_TASK DETAILS_. Format the data below as a numbered list with one line per item, skipping any blank lines. Leave the pictures out of your answer.

_STORED RECORDS_.
***
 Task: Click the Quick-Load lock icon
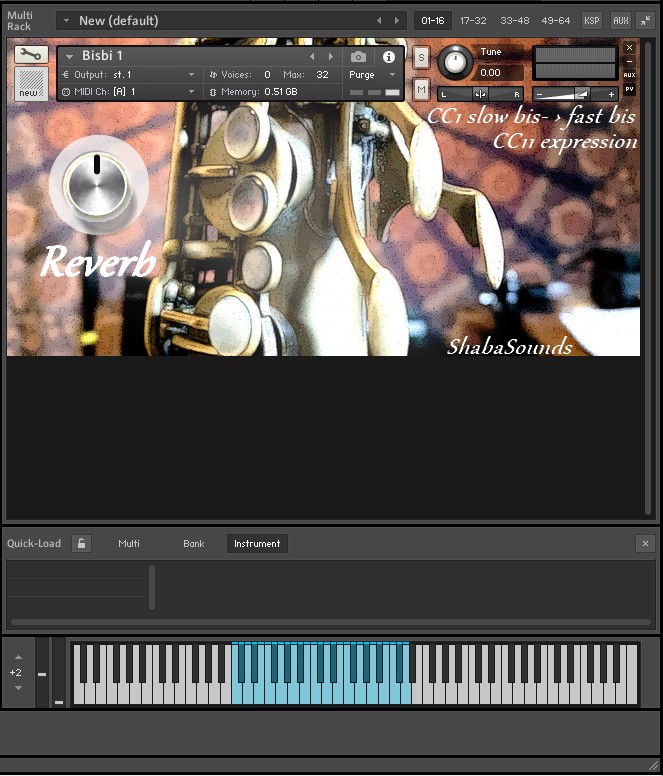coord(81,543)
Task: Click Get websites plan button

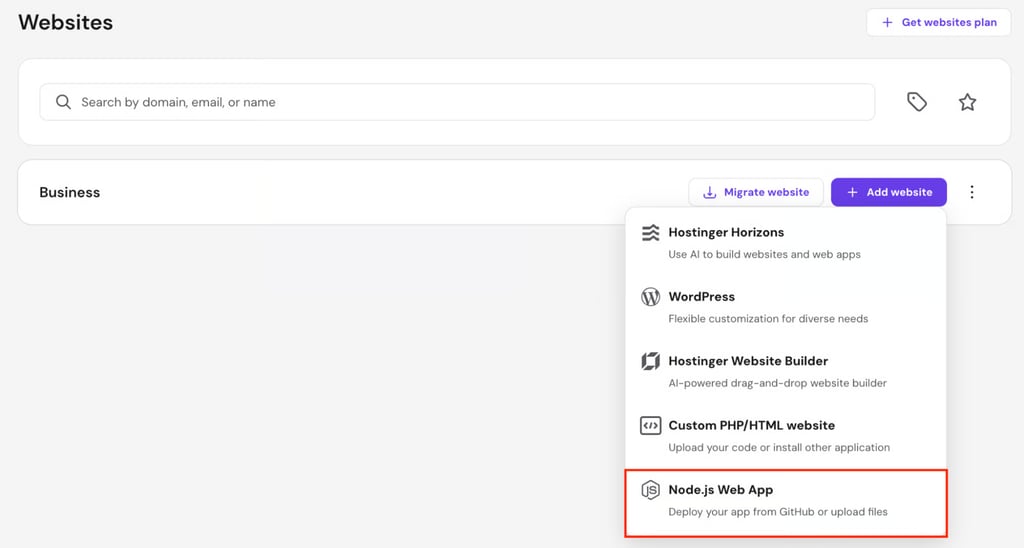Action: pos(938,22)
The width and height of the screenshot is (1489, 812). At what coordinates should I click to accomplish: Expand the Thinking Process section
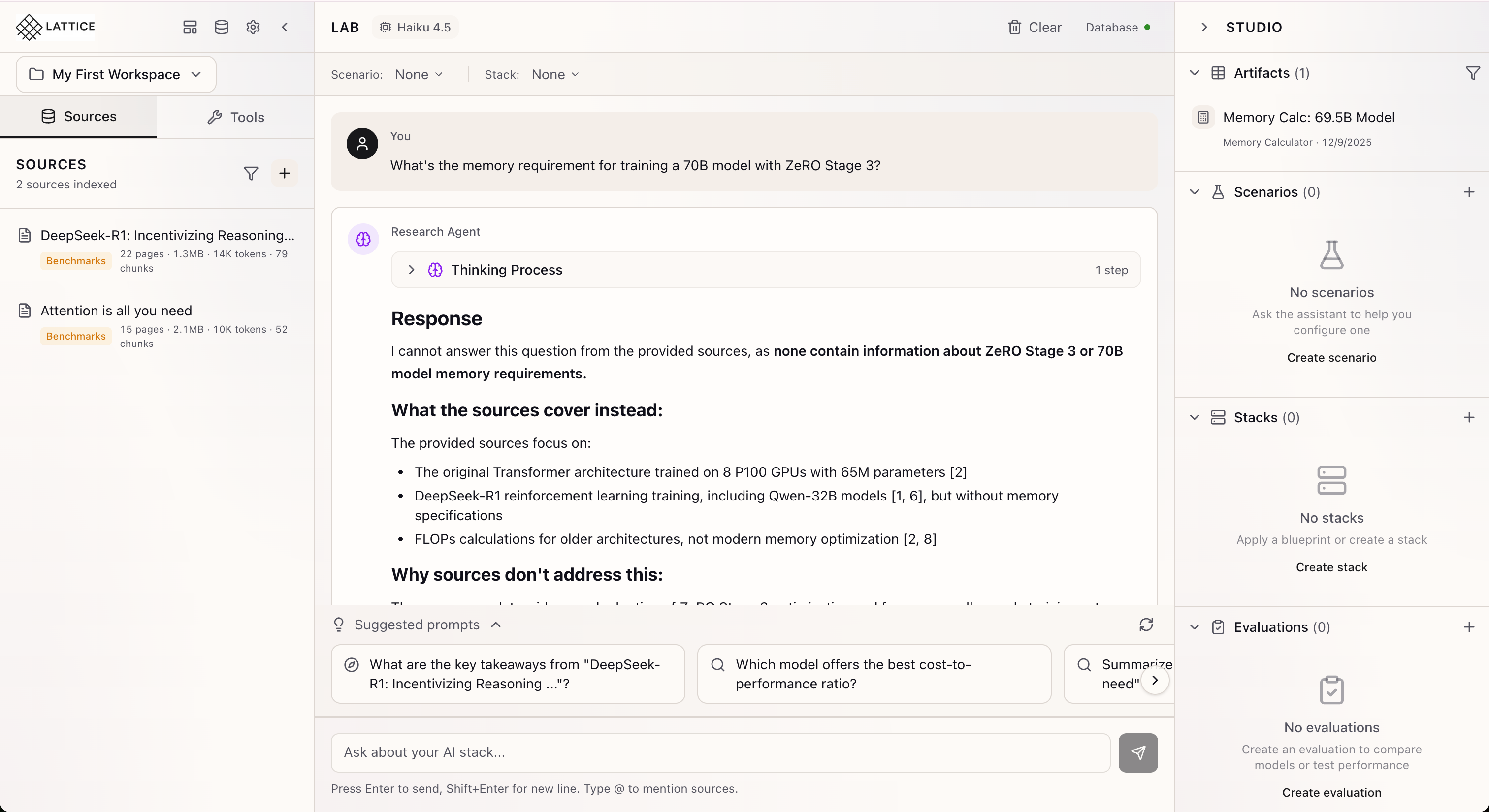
***
_THE OUTPUT_.
1.  Task: Click the Quick-Load lock icon
2. coord(81,543)
3. Task: Click Get websites plan button
4. Action: pos(938,22)
5. The width and height of the screenshot is (1489, 812). At what coordinates should I click to accomplish: Expand the Thinking Process section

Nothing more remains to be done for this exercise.